Kay Ruckison, who succeeded Breazeale-McLaughlin as Lee’s secretary in 1967, continued to help chaperone many of these trips after her graduation and remembered that Lee was equally skilled at maneuvering students off the field, and always made sure each trip was enjoyable.
“We had six buses and a huge number of people, but Jack made sure to stop at all the memorials, and there were concerts everywhere,” Ruckison said of the Bicentennial trip. “It was a real treat for all the musicians.”
Lee cared as much about his students’ health and comfort as he did about their performance.
“It poured on the Fourth (of July), and after a day of marching we were all sopped. But Jack wasn’t about to let his kids ride a bus back to Tucson in wet clothes, so in his usual style he commandeered a hotel,” Ruckison said. “He talked them into letting us use their laundry service, and the girls all got to use the spa and the guys were in the gym and he got us all dried up. That was so his style, to not have his kids suffer.”
Breazeale-McLaughlin credits Lee, particularly his handling of these trips, with teaching her a lot about the teaching profession.
“A lot of my classroom management skills I learned from Jack,” said Breazeale-McLaughlin, who is now a retired schoolteacher in Scottsdale. “You don’t move 200 students around the country on buses without learning a thing or two about managing students.”
Ruckison, who also became a teacher, said that Lee’s teaching style and his connection with his students inspired her in her career.

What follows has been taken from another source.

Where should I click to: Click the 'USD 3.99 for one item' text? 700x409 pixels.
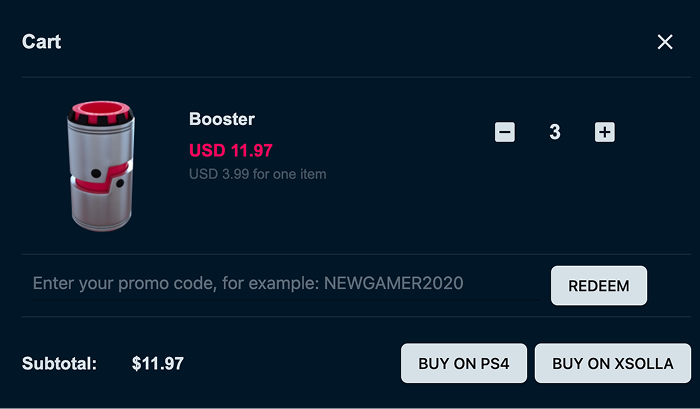pos(257,174)
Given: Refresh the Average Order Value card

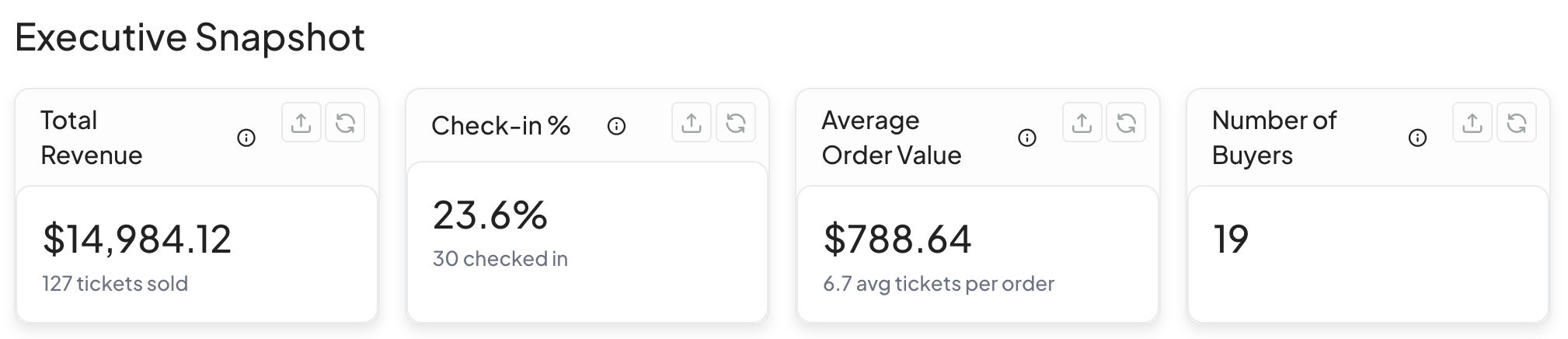Looking at the screenshot, I should tap(1126, 123).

“I wasn’t a music major, I was in education, but I was never about to miss a band class,” Ruckison said. “I learned so much from his teaching technique, the way he would cut us off and ask ‘Now, why did I stop the band?’ stayed with me when I became a teacher.”
While he will always be remembered as a marching innovator and for reminding everyone to “bear down” every day at noon, Lee’s full legacy is truly that of a multifaceted artist. He was a musician, composer, conductor and painter, and as Breazeale-McLaughlin said, he was truly passionate about them all.
“I was a flutist, so I sat right under him,” McLaughlin said. “I’ll never forget he was conducting Danny Boy, and I looked up and he was singing it to himself and tears were rolling down his cheeks.”